» **INSTRUCTIONS**
1 - In the interview excerpt, which orchestra in Ohio does the speaker also lead?
2 - Duplicate everything in the interview excerpt from "It’s a big jump" down to "with that orchestra.".

» **SELECTED EXTRACT**
::::::::

It’s a big jump from sunny Spain to Lansing, let alone the Upper Peninsula, yet you have quickly taken root in the state’s musical life. You seem to have a special place in your heart for Marquette.

Marquette is very unique. Think of where it’s located. It’s so much easier to have an orchestra down here. You kick a stone and find a musician. That’s not always the case in the U.P. But the support of the community is incredible. I have another orchestra, the Mansfield Symphony in Ohio, and it’s really good, but the support of the community is not as good. Almost every concert in Marquette is sold out. They are so proud and so in love with that orchestra. 

 

How are you received up there?

::::::::

(Stored data)

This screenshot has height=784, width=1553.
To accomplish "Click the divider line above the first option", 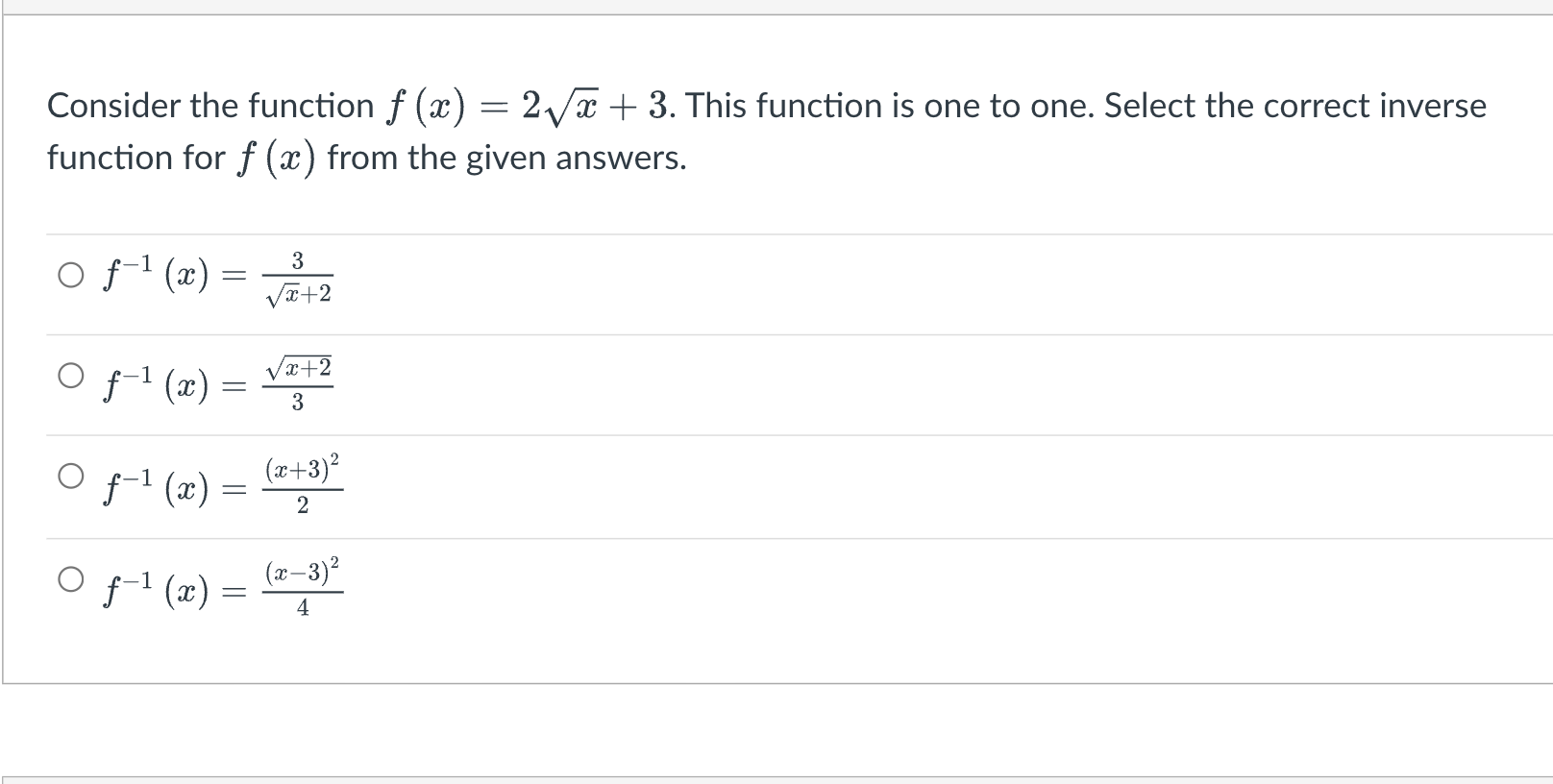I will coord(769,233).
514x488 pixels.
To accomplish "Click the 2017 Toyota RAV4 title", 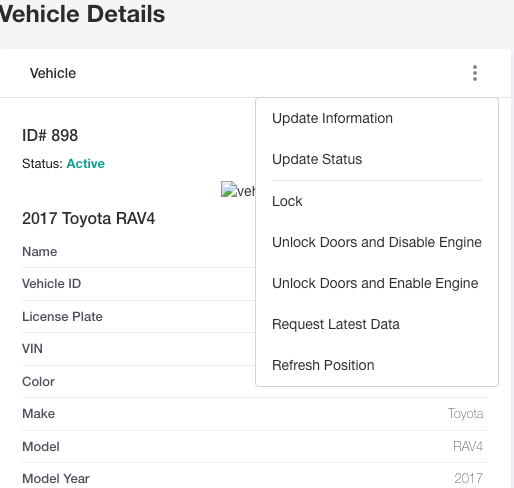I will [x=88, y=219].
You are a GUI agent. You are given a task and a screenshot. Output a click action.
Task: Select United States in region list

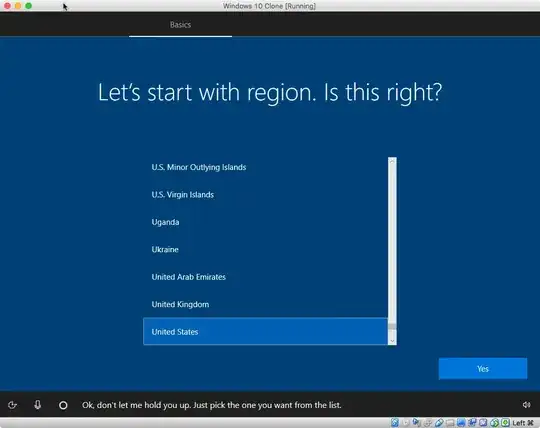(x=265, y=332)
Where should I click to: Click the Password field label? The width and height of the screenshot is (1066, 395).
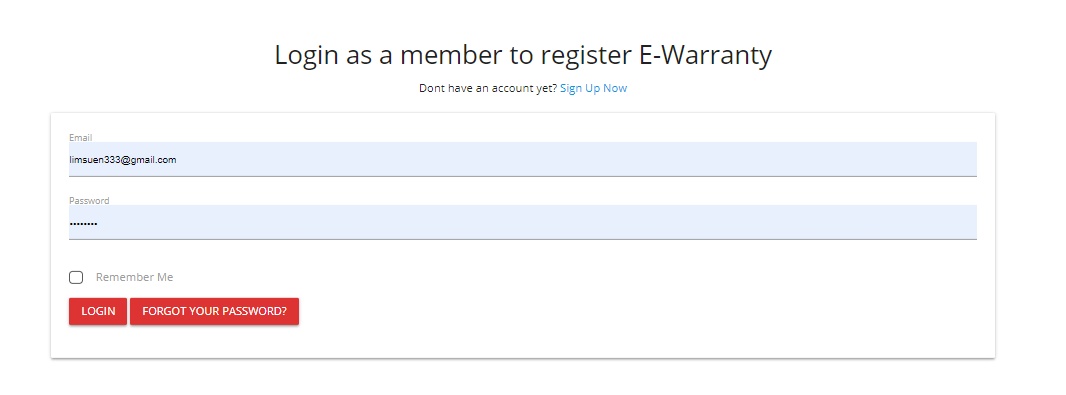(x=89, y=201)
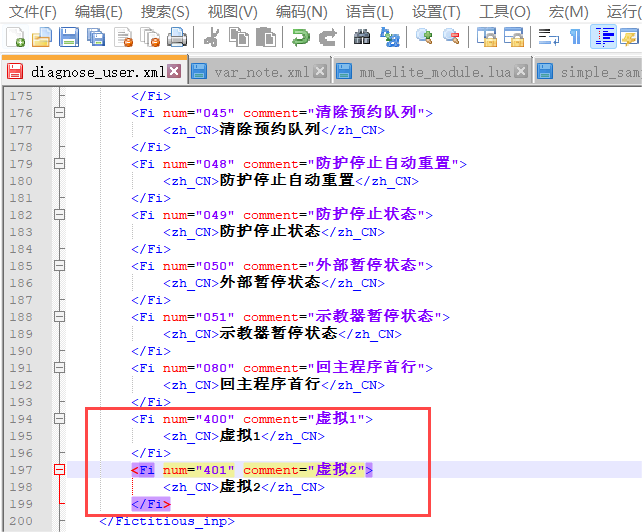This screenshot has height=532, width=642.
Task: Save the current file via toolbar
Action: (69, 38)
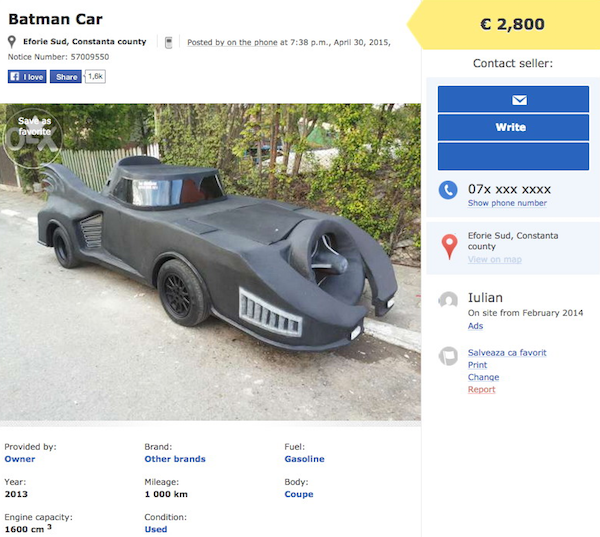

::::::::

» **SOLUTIONS**
1 - The Mansfield Symphony.

2 -
It’s a big jump from sunny Spain to Lansing, let alone the Upper Peninsula, yet you have quickly taken root in the state’s musical life. You seem to have a special place in your heart for Marquette.

Marquette is very unique. Think of where it’s located. It’s so much easier to have an orchestra down here. You kick a stone and find a musician. That’s not always the case in the U.P. But the support of the community is incredible. I have another orchestra, the Mansfield Symphony in Ohio, and it’s really good, but the support of the community is not as good. Almost every concert in Marquette is sold out. They are so proud and so in love with that orchestra.